Why static html? The variety of platforms and other versions we need to support, necessity to have webfonts, complex script rendering, effort to develop and customize UI, relatively small size of the data, avoiding any installation of software in users system etc made us to choose static html+ jquery + css as the technology choice. The downside is we could not provide full text search.

Apart from the wikisource, we also included a collection of copyleft of images from wikimedia commons. Thanks to Nishan Naseer, for preparing a gallery application using jquery. We selected 4 categories from Commons which are related to Kerala. We hope everybody will like the pictures and it will give  a small introduction to Wikimedia Commons.

Even though the python scripts are not ready to reuse in any projects, if anybody want to have a look at it, please mail me. I am not putting it in public since the script does not make sense outside the context of each book and its existing presentation in Malayalam wikisource.
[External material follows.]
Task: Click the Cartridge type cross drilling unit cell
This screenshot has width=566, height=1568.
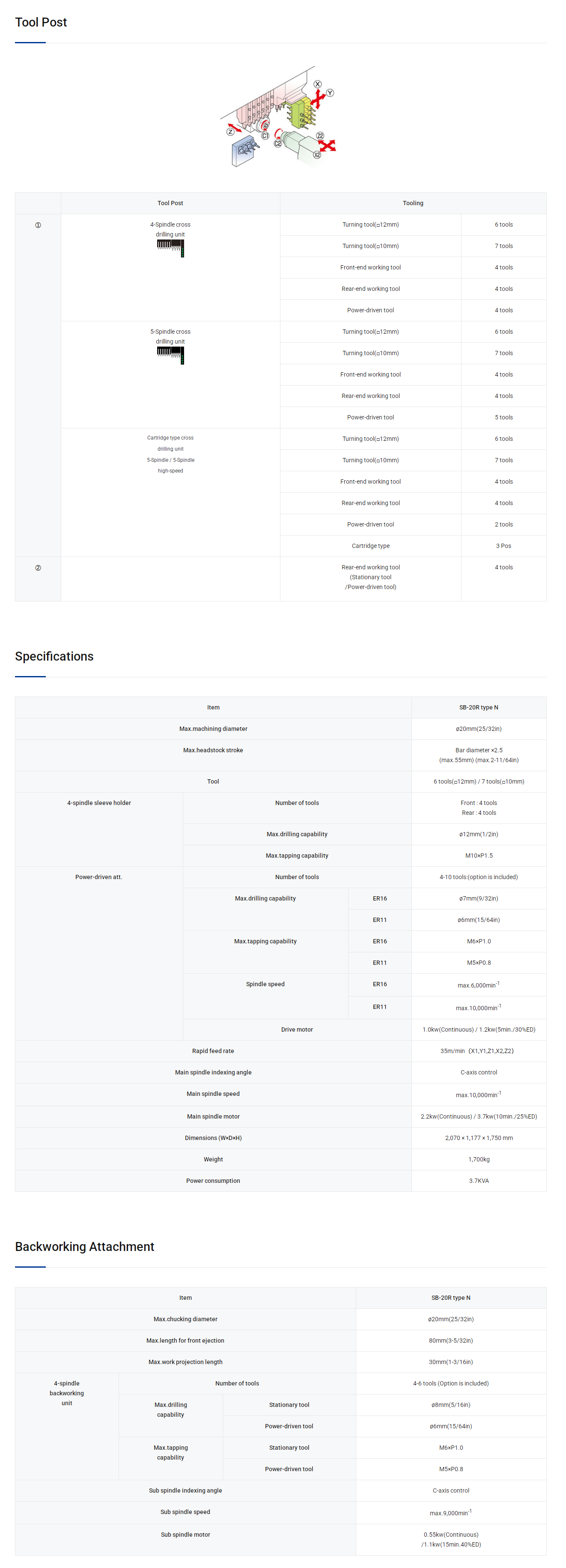Action: [x=170, y=454]
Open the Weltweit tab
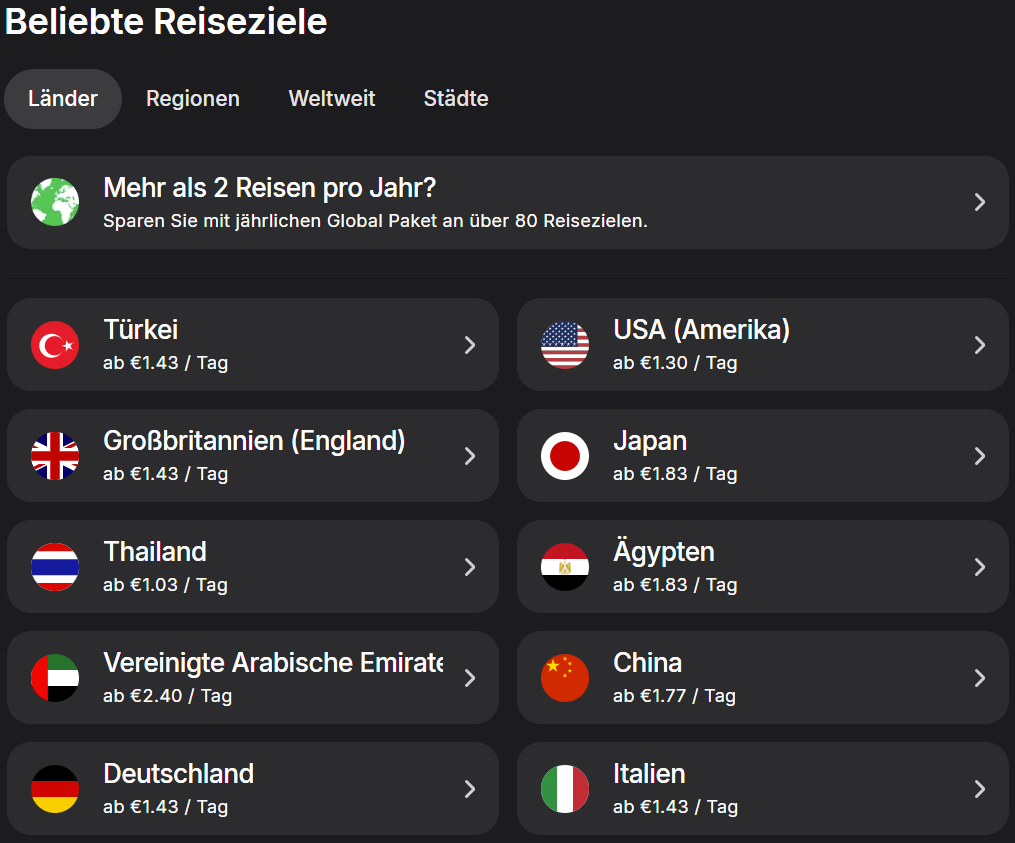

The CD image is available for download here and one can also browse the CD content here.

Thanks to Shiju Alex for coordinating this project. And thanks to all Malayalam wikisource volunteers for making this happen.  We have included poems, folk songs, devotional songs, novel, grammar book, tales, books on Hinduism, Islam-ism, Christianity, Communism, Philosophy. With this release, it becomes the biggest offline digital archive of Malayalam books.